Thanks for your advise. I'm gonna take it on a short trip and check the rotor temps. 

PS, Is Elwood really your name?


----------



## eljw24 (Jan 6, 2009)

I just came back from a quick trip, about half the distance of the original. 
Now the problem has switched sides. RR 190*, LR 221* and smoking. 
WTF!


----------



## Elwood (Aug 10, 2001)

I'm thinking the pads were/are a tight fit. Was it a loose fit when you put them in the calipers or did you really have to wiggle/press them in there? I don't want to get pissy about what kind you bought, but what brand did you buy? 
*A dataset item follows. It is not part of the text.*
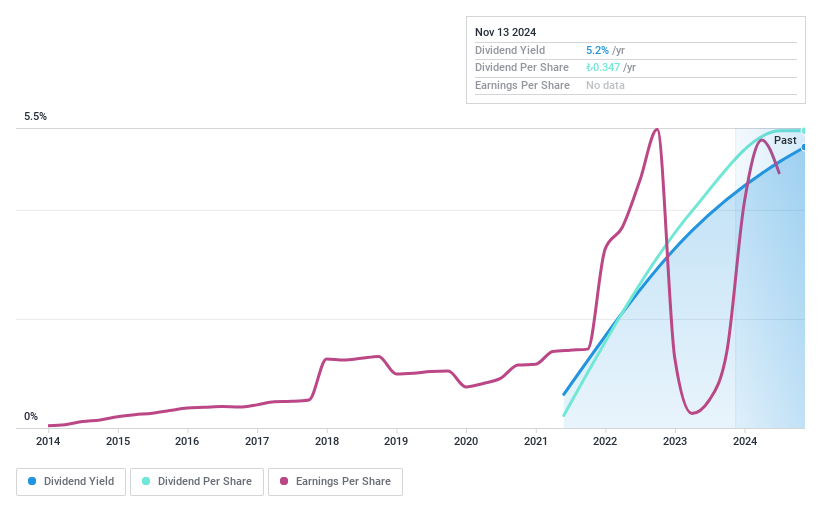
Task: Click the 2024 x-axis year label
Action: [744, 441]
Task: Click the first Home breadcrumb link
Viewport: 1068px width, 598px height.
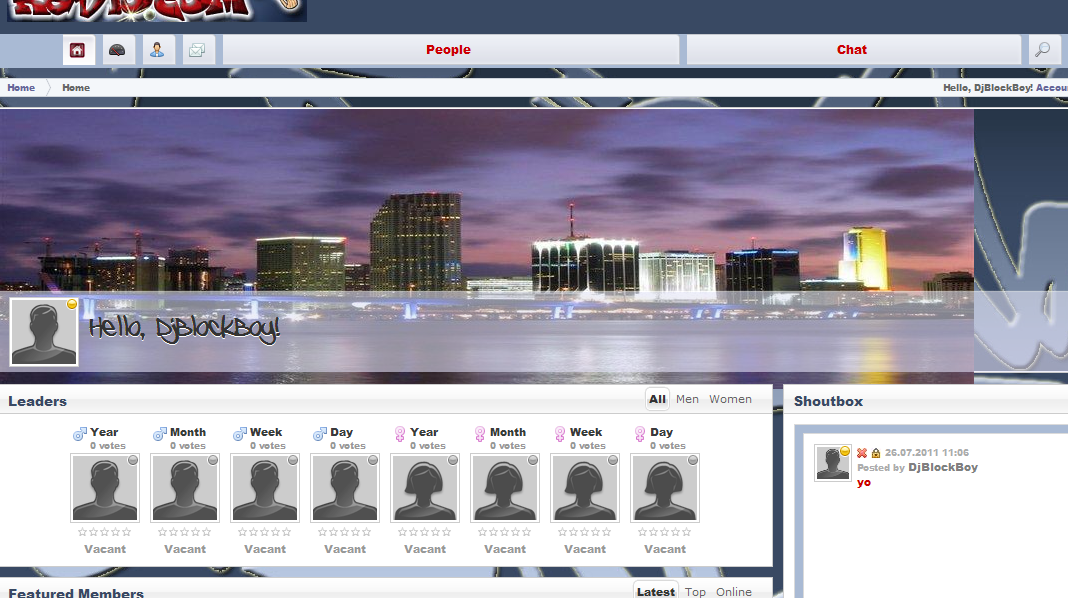Action: click(x=21, y=88)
"Elwood" just happens to be my father's middle name and, of course, a Blues Brothers favorite. My name is John.


----------



## eljw24 (Jan 6, 2009)

Not a tight fit. The calipers went back on like silk and after bolted up I could slide them .25" back and forth until I pumped the pedal. The pads are Wearever Gold Premium Ceramic 

My name is Elwood and The Blues Brothers is an awesome movie. Love your autographed pic, was he a cool dude? 


"It's 106 miles to Chicago, we got a full tanks of gas, half a pack of cigarettes, it's dark and we're wearing sunglasses." 

"Hit it"


----------



## eljw24 (Jan 6, 2009)

*Update*

Installed new calipers, mounting brakets and rotors. Drivers side spins ok, but I can hardly move the right rear. 
Disconnected the e brake cable from that side, still barely spins. 
I'm at a total loss, please help.


----------



## eljw24 (Jan 6, 2009)

I retracted the piston two more times, seems a little better but not like the left side. 
Should I bed the brakes and check again?


----------



## TigerRag89 (Apr 19, 2013)

Not sure if this applies to vw's because mine has yet to have an issue like this, but I remember when I was in high school driving a 93 Chevy silverado I had similar issues with my front discs. Turned out the brake lines were bad. The inside of the lines are plastic and if the plastic breaks in there it acts as sort of a check valve. After pressure is applied the fluid can't retreat back into the line causing constant friction with the pads/rotor. Maybe you twisted the lines a little hard when doing the pads? 

Like I said, not 100% that the material in your brake lines are the same as my beat up 93 truck but its a thought.

Good luck :beer:


----------



## GTijoejoe (Oct 6, 2001)

Very strange, sometimes if your pedal/master cylinder isn't adjusted properly it will cause brake drag


----------



## culberro (Nov 27, 2008)

Sounds like you have a collapsed brake line. It has already been mentioned, I'm just voting or that.
Also, make sure the brake pads can easily slide back and forth on the caliper carrier. If the pads don't easily slide they can get stuck on, or jammed into a certain position.


----------